Die Auswirkungen auf die rätoromanische, die französische und italienische Schweiz wären dramatisch. In der Romandie ist der Journalismus bereits jetzt arg ausgedünnt. Gäbe es neu gar keine öffentlichen Gelder mehr für journalistische Inhalte, wäre das für diese Landesteile grob fahrlässig. In einer funktionierenden Demokratie sind Bund, Kantone und Gemeinden auf informierte Bürger angewiesen. Deswegen sage ich auch als Liberaler: Wir brauchen in gewissen Bereichen den Staat, der den Bürger zu finanziellen Verpflichtungen zwingt.

Sie schiessen scharf gegen die SRG, warnen aber auch davor, dass gewisse Landesteile unter der Initiative leiden werden. Wie stimmen Sie am 4. März ab?

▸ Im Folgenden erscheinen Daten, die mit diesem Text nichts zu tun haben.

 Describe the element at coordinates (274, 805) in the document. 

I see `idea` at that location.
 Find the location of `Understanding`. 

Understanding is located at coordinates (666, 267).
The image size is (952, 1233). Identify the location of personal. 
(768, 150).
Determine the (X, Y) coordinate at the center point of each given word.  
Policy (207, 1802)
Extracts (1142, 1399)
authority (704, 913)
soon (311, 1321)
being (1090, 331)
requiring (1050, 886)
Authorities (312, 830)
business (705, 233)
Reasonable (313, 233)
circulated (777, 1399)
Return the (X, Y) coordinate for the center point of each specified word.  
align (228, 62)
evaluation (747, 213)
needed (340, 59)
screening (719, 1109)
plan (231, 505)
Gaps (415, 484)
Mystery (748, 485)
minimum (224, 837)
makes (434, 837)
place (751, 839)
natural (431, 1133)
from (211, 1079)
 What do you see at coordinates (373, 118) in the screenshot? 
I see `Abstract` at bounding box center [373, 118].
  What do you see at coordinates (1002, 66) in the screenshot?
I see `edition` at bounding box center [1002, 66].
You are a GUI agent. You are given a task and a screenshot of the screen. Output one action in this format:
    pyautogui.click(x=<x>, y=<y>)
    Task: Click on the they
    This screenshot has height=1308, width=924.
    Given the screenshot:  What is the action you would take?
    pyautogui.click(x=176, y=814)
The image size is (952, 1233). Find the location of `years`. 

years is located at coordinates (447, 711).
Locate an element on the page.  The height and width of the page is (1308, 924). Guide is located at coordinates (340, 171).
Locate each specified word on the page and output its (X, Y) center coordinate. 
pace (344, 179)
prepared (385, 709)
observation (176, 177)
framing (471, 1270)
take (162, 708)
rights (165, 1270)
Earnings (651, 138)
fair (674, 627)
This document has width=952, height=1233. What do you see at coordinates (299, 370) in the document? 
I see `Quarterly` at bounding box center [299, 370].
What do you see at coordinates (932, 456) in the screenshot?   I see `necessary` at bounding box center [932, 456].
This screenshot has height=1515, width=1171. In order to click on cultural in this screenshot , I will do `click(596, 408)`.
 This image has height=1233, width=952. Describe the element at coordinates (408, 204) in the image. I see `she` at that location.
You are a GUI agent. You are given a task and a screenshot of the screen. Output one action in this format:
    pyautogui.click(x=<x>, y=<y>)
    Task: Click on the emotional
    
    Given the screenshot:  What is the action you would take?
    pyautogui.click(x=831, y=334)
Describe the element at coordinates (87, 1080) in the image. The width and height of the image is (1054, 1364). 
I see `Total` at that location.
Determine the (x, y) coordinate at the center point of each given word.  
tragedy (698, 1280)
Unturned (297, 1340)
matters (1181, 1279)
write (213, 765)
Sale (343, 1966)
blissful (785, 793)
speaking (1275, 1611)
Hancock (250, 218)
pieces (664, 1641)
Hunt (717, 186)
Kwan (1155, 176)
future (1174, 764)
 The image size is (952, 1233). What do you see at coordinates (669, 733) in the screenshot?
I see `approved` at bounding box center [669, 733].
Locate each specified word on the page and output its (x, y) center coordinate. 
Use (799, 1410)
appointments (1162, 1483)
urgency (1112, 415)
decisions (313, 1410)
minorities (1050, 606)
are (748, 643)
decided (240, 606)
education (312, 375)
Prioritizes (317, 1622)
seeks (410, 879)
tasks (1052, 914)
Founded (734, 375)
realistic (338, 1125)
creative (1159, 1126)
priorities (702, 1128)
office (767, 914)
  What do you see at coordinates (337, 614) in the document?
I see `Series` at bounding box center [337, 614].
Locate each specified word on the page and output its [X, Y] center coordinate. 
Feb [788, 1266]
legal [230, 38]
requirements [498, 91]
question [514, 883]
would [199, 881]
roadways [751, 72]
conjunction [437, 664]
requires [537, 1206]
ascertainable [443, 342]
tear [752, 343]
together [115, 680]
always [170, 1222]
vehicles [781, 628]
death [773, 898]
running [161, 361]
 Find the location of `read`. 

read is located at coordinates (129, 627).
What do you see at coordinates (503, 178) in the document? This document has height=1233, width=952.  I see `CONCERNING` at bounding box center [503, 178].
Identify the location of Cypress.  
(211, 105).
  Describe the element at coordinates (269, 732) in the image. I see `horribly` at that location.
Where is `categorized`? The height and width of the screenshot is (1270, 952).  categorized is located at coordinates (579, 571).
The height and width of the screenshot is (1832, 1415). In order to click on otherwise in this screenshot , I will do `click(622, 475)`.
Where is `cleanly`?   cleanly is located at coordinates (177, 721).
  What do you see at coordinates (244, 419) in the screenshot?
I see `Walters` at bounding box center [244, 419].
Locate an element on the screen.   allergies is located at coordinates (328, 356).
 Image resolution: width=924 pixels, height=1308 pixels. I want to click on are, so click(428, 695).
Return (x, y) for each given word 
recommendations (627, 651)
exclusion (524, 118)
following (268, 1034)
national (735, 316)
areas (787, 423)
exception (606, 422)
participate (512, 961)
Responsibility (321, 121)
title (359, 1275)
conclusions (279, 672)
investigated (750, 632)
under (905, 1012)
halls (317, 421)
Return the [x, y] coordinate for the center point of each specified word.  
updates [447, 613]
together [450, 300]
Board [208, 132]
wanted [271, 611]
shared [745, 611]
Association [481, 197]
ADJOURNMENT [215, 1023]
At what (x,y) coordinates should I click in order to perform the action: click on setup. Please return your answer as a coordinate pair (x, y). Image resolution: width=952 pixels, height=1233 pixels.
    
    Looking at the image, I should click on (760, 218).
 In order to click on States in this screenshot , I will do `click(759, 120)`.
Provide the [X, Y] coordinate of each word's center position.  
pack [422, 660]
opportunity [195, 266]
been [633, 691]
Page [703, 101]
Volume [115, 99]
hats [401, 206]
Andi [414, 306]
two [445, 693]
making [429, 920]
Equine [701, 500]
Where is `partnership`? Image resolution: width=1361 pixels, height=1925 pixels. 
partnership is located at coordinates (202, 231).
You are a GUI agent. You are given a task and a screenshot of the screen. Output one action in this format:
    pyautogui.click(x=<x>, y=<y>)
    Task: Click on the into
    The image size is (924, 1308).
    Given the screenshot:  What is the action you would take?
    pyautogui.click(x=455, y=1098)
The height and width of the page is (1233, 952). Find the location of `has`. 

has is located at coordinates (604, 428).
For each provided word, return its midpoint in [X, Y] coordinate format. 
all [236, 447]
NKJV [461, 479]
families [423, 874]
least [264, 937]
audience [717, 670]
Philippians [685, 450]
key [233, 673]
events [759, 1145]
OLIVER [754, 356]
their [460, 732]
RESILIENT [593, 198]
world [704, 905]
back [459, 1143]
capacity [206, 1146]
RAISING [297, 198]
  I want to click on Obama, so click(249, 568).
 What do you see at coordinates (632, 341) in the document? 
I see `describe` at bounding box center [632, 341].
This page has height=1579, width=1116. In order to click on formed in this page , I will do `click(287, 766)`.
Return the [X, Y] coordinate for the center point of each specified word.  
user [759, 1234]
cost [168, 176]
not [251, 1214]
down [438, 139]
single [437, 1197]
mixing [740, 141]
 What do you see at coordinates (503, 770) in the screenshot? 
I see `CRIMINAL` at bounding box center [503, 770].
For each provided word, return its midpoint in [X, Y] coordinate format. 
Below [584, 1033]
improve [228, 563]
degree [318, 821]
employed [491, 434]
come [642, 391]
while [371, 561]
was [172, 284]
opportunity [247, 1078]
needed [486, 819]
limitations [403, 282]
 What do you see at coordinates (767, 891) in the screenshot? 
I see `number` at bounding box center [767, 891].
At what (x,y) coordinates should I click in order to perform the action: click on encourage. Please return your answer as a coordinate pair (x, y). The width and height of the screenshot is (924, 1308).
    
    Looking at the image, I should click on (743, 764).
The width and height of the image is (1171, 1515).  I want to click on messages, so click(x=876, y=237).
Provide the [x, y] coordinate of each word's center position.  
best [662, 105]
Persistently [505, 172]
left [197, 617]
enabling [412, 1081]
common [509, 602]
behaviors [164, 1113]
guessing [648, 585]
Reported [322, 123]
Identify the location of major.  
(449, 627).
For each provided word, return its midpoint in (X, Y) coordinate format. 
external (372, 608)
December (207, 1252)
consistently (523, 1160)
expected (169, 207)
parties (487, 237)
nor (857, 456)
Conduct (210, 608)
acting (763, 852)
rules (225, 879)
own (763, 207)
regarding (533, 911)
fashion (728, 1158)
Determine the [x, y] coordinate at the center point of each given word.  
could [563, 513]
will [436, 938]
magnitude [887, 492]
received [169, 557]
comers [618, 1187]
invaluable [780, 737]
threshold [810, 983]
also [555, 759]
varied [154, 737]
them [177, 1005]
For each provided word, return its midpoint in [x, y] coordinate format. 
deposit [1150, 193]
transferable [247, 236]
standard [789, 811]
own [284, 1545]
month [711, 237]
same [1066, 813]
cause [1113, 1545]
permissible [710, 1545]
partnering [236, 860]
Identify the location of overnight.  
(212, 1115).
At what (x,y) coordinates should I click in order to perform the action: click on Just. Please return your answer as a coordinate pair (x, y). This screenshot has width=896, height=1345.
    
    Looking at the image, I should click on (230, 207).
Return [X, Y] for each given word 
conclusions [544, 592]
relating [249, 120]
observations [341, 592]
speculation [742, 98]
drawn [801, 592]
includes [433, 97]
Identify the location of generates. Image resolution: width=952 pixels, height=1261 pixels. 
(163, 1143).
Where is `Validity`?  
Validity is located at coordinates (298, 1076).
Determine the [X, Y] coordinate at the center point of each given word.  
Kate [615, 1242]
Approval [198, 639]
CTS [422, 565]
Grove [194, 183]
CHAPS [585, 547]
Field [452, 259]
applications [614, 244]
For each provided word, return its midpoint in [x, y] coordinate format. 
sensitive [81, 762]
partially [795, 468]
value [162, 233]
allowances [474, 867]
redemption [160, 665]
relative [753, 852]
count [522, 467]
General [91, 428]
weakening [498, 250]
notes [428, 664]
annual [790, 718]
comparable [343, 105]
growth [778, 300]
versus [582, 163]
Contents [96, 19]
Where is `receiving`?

Ich werde ein Nein in die Urne legen. Aber ich hoffe, dass es ein knappes Nein wird – und somit ein Weckruf für die Politik, die Medienpolitik grundlegend zu überdenken.

Wie sähe die perfekte SRG in Ihren Augen aus und wie viel Gebühren soll der Bürger zahlen?

Ich glaube, dass es im Kern nicht um die SRG gehen darf. Es muss um die Frage gehen, wie eine gesellschaftlich fruchtbare Medienpolitik aussieht. Die starke Privilegierung der SRG gefährdet heute die Medienvielfalt. Mit dem technischen Fortschritt sind die alten Rechtfertigungen für die einseitige Förderung der SRG entfallen. Deshalb schlagen meine Professorenkollegen und ich ein Fördermodell vor, das eine Basis für Innovation und Vielfalt schaffen soll.

Wie sieht dieses Fördermodell aus?

Reiner Eichenberger, Peter Hettich und ich fordern einen offenen Vergabemechanismus der Medienförderung, sprich: Die Gelder sollen nicht an ein einziges Medienhaus, sondern an jene Akteure fliessen, die für die Öffentlichkeit wertvolle Beiträge liefern. Die Förderungswürdigkeit von Inhalten, sprich der Service-public-Aspekt, soll von mehreren Medienkommissionen beurteilt werden. Diese könnten in unterschiedlicher Zusammensetzung beispielsweise aus Zuschauer, Experten, Produzenten und Regionen bestehen.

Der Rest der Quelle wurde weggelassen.